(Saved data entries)
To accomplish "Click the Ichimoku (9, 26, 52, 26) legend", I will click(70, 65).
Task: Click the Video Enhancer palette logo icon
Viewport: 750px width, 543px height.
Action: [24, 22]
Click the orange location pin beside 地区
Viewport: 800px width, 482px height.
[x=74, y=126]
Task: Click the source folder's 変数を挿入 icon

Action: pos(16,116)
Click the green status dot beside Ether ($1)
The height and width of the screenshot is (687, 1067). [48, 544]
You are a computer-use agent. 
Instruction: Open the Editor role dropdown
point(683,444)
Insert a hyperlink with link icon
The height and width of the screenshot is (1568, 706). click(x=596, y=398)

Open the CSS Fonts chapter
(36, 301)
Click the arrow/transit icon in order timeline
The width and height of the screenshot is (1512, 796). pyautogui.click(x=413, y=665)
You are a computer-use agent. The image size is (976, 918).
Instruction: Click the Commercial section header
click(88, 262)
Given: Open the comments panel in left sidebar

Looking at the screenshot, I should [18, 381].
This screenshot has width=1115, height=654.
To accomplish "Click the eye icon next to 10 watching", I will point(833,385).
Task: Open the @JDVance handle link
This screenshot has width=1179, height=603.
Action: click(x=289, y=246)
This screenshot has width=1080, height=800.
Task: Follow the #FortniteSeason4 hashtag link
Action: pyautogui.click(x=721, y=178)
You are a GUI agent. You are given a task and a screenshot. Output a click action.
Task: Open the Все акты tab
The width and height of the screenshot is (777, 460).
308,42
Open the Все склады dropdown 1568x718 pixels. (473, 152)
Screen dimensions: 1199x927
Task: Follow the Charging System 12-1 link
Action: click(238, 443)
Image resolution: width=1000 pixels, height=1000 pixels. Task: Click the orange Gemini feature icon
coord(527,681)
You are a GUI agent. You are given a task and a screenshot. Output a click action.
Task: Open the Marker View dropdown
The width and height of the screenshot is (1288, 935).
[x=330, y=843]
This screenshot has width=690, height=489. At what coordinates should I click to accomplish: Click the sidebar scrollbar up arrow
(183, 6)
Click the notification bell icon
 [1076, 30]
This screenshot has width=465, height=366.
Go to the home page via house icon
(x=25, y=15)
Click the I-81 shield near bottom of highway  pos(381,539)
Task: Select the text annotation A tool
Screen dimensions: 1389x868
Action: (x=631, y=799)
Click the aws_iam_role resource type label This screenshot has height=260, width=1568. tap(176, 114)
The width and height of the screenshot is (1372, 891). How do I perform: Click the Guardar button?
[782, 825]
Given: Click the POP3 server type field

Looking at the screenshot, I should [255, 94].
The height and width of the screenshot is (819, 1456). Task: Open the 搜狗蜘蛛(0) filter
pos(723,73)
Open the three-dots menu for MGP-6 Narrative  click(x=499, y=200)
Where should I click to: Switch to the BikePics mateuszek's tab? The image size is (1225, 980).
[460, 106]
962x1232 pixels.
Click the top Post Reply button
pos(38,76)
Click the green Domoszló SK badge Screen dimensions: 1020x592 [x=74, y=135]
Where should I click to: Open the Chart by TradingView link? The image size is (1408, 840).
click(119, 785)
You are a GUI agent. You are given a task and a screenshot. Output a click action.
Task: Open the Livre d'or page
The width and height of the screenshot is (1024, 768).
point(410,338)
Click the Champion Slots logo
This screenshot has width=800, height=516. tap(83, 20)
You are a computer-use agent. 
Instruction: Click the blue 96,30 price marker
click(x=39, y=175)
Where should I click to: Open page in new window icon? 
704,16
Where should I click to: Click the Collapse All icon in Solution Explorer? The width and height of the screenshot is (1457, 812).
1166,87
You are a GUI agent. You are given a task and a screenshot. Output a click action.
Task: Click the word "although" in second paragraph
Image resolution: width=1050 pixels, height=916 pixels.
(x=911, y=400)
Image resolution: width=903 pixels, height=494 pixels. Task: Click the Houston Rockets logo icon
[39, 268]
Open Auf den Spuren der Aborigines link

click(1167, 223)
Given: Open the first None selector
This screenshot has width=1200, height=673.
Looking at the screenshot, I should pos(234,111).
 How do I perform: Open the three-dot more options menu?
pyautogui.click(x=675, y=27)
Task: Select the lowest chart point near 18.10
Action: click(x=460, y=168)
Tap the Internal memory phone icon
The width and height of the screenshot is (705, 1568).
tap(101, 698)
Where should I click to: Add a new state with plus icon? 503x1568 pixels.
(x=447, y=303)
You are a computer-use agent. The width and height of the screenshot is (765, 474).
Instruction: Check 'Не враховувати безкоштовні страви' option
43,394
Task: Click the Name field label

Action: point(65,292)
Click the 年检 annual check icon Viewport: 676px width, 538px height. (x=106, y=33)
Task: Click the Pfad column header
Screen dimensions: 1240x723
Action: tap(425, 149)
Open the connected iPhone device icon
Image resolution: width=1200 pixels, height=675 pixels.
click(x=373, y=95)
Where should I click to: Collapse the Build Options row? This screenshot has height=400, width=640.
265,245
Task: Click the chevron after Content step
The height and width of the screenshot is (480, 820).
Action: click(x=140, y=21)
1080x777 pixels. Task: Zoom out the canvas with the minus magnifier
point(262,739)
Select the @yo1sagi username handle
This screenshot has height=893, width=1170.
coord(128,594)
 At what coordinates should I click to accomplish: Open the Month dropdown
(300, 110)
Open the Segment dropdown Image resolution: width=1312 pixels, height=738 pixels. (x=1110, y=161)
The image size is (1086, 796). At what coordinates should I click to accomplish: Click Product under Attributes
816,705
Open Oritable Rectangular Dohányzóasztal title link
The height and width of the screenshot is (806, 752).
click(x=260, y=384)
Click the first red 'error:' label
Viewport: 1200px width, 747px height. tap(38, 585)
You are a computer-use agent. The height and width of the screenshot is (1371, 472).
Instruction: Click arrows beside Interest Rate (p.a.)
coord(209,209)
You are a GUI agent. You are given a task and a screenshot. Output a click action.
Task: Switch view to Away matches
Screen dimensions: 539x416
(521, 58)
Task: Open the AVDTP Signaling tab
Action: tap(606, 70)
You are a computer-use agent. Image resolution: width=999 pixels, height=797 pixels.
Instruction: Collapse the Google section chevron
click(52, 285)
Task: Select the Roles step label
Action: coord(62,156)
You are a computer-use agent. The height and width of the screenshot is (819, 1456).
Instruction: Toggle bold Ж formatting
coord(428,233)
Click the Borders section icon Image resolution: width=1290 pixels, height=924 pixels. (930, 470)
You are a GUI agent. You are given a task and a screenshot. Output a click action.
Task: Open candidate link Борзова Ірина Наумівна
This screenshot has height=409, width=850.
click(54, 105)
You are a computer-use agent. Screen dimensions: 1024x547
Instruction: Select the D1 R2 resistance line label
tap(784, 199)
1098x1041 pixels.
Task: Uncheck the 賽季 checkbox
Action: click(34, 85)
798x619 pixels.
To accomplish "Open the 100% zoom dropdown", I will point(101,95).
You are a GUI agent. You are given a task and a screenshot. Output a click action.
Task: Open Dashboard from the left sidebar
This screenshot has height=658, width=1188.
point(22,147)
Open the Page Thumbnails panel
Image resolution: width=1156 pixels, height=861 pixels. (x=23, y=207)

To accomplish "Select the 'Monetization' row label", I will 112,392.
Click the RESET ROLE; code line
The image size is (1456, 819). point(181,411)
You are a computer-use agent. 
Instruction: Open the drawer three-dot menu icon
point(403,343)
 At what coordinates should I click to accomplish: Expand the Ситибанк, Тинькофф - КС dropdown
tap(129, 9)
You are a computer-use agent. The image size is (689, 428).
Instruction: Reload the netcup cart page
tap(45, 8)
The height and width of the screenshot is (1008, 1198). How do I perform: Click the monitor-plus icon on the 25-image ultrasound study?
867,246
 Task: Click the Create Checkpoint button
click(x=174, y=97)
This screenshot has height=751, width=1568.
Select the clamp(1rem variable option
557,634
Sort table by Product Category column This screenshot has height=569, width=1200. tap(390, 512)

(Exercise prompt):
Go through the entries and restate each one exactly.

(Output below):
To accomplish "Click the Ichimoku (9, 26, 52, 26) legend", I will click(70, 65).
Task: Click the Video Enhancer palette logo icon
Viewport: 750px width, 543px height.
Action: [24, 22]
Click the orange location pin beside 地区
Viewport: 800px width, 482px height.
[x=74, y=126]
Task: Click the source folder's 変数を挿入 icon

Action: pos(16,116)
Click the green status dot beside Ether ($1)
The height and width of the screenshot is (687, 1067). [48, 544]
You are a computer-use agent. 
Instruction: Open the Editor role dropdown
point(683,444)
Insert a hyperlink with link icon
The height and width of the screenshot is (1568, 706). click(x=596, y=398)

Open the CSS Fonts chapter
(36, 301)
Click the arrow/transit icon in order timeline
The width and height of the screenshot is (1512, 796). pyautogui.click(x=413, y=665)
You are a computer-use agent. The image size is (976, 918).
Instruction: Click the Commercial section header
click(88, 262)
Given: Open the comments panel in left sidebar

Looking at the screenshot, I should [18, 381].
This screenshot has width=1115, height=654.
To accomplish "Click the eye icon next to 10 watching", I will point(833,385).
Task: Open the @JDVance handle link
This screenshot has width=1179, height=603.
Action: click(x=289, y=246)
This screenshot has width=1080, height=800.
Task: Follow the #FortniteSeason4 hashtag link
Action: pyautogui.click(x=721, y=178)
You are a GUI agent. You are given a task and a screenshot. Output a click action.
Task: Open the Все акты tab
The width and height of the screenshot is (777, 460).
308,42
Open the Все склады dropdown 1568x718 pixels. (473, 152)
Screen dimensions: 1199x927
Task: Follow the Charging System 12-1 link
Action: click(238, 443)
Image resolution: width=1000 pixels, height=1000 pixels. Task: Click the orange Gemini feature icon
coord(527,681)
You are a GUI agent. You are given a task and a screenshot. Output a click action.
Task: Open the Marker View dropdown
The width and height of the screenshot is (1288, 935).
[x=330, y=843]
This screenshot has width=690, height=489. At what coordinates should I click to accomplish: Click the sidebar scrollbar up arrow
(183, 6)
Click the notification bell icon
 [1076, 30]
This screenshot has width=465, height=366.
Go to the home page via house icon
(x=25, y=15)
Click the I-81 shield near bottom of highway  pos(381,539)
Task: Select the text annotation A tool
Screen dimensions: 1389x868
Action: (x=631, y=799)
Click the aws_iam_role resource type label This screenshot has height=260, width=1568. tap(176, 114)
The width and height of the screenshot is (1372, 891). How do I perform: Click the Guardar button?
[782, 825]
Given: Click the POP3 server type field

Looking at the screenshot, I should [255, 94].
The height and width of the screenshot is (819, 1456). Task: Open the 搜狗蜘蛛(0) filter
pos(723,73)
Open the three-dots menu for MGP-6 Narrative  click(x=499, y=200)
Where should I click to: Switch to the BikePics mateuszek's tab? The image size is (1225, 980).
[460, 106]
962x1232 pixels.
Click the top Post Reply button
pos(38,76)
Click the green Domoszló SK badge Screen dimensions: 1020x592 [x=74, y=135]
Where should I click to: Open the Chart by TradingView link? The image size is (1408, 840).
click(119, 785)
You are a GUI agent. You are given a task and a screenshot. Output a click action.
Task: Open the Livre d'or page
The width and height of the screenshot is (1024, 768).
point(410,338)
Click the Champion Slots logo
This screenshot has width=800, height=516. tap(83, 20)
You are a computer-use agent. 
Instruction: Click the blue 96,30 price marker
click(x=39, y=175)
Where should I click to: Open page in new window icon? 
704,16
Where should I click to: Click the Collapse All icon in Solution Explorer? The width and height of the screenshot is (1457, 812).
1166,87
You are a GUI agent. You are given a task and a screenshot. Output a click action.
Task: Click the word "although" in second paragraph
Image resolution: width=1050 pixels, height=916 pixels.
(x=911, y=400)
Image resolution: width=903 pixels, height=494 pixels. Task: Click the Houston Rockets logo icon
[39, 268]
Open Auf den Spuren der Aborigines link

click(1167, 223)
Given: Open the first None selector
This screenshot has width=1200, height=673.
Looking at the screenshot, I should pos(234,111).
 How do I perform: Open the three-dot more options menu?
pyautogui.click(x=675, y=27)
Task: Select the lowest chart point near 18.10
Action: click(x=460, y=168)
Tap the Internal memory phone icon
The width and height of the screenshot is (705, 1568).
tap(101, 698)
Where should I click to: Add a new state with plus icon? 503x1568 pixels.
(x=447, y=303)
You are a computer-use agent. The width and height of the screenshot is (765, 474).
Instruction: Check 'Не враховувати безкоштовні страви' option
43,394
Task: Click the Name field label

Action: point(65,292)
Click the 年检 annual check icon Viewport: 676px width, 538px height. (x=106, y=33)
Task: Click the Pfad column header
Screen dimensions: 1240x723
Action: tap(425, 149)
Open the connected iPhone device icon
Image resolution: width=1200 pixels, height=675 pixels.
click(x=373, y=95)
Where should I click to: Collapse the Build Options row? This screenshot has height=400, width=640.
265,245
Task: Click the chevron after Content step
The height and width of the screenshot is (480, 820).
Action: click(x=140, y=21)
1080x777 pixels. Task: Zoom out the canvas with the minus magnifier
point(262,739)
Select the @yo1sagi username handle
This screenshot has height=893, width=1170.
coord(128,594)
 At what coordinates should I click to accomplish: Open the Month dropdown
(300, 110)
Open the Segment dropdown Image resolution: width=1312 pixels, height=738 pixels. (x=1110, y=161)
The image size is (1086, 796). At what coordinates should I click to accomplish: Click Product under Attributes
816,705
Open Oritable Rectangular Dohányzóasztal title link
The height and width of the screenshot is (806, 752).
click(x=260, y=384)
Click the first red 'error:' label
Viewport: 1200px width, 747px height. tap(38, 585)
You are a computer-use agent. The height and width of the screenshot is (1371, 472).
Instruction: Click arrows beside Interest Rate (p.a.)
coord(209,209)
You are a GUI agent. You are given a task and a screenshot. Output a click action.
Task: Switch view to Away matches
Screen dimensions: 539x416
(521, 58)
Task: Open the AVDTP Signaling tab
Action: tap(606, 70)
You are a computer-use agent. Image resolution: width=999 pixels, height=797 pixels.
Instruction: Collapse the Google section chevron
click(52, 285)
Task: Select the Roles step label
Action: coord(62,156)
You are a computer-use agent. The height and width of the screenshot is (819, 1456).
Instruction: Toggle bold Ж formatting
coord(428,233)
Click the Borders section icon Image resolution: width=1290 pixels, height=924 pixels. (930, 470)
You are a GUI agent. You are given a task and a screenshot. Output a click action.
Task: Open candidate link Борзова Ірина Наумівна
This screenshot has height=409, width=850.
click(54, 105)
You are a computer-use agent. Screen dimensions: 1024x547
Instruction: Select the D1 R2 resistance line label
tap(784, 199)
1098x1041 pixels.
Task: Uncheck the 賽季 checkbox
Action: click(34, 85)
798x619 pixels.
To accomplish "Open the 100% zoom dropdown", I will point(101,95).
You are a GUI agent. You are given a task and a screenshot. Output a click action.
Task: Open Dashboard from the left sidebar
This screenshot has height=658, width=1188.
point(22,147)
Open the Page Thumbnails panel
Image resolution: width=1156 pixels, height=861 pixels. (x=23, y=207)

To accomplish "Select the 'Monetization' row label", I will 112,392.
Click the RESET ROLE; code line
The image size is (1456, 819). point(181,411)
You are a computer-use agent. 
Instruction: Open the drawer three-dot menu icon
point(403,343)
 At what coordinates should I click to accomplish: Expand the Ситибанк, Тинькофф - КС dropdown
tap(129, 9)
You are a computer-use agent. The image size is (689, 428).
Instruction: Reload the netcup cart page
tap(45, 8)
The height and width of the screenshot is (1008, 1198). How do I perform: Click the monitor-plus icon on the 25-image ultrasound study?
867,246
 Task: Click the Create Checkpoint button
click(x=174, y=97)
This screenshot has height=751, width=1568.
Select the clamp(1rem variable option
557,634
Sort table by Product Category column This screenshot has height=569, width=1200. tap(390, 512)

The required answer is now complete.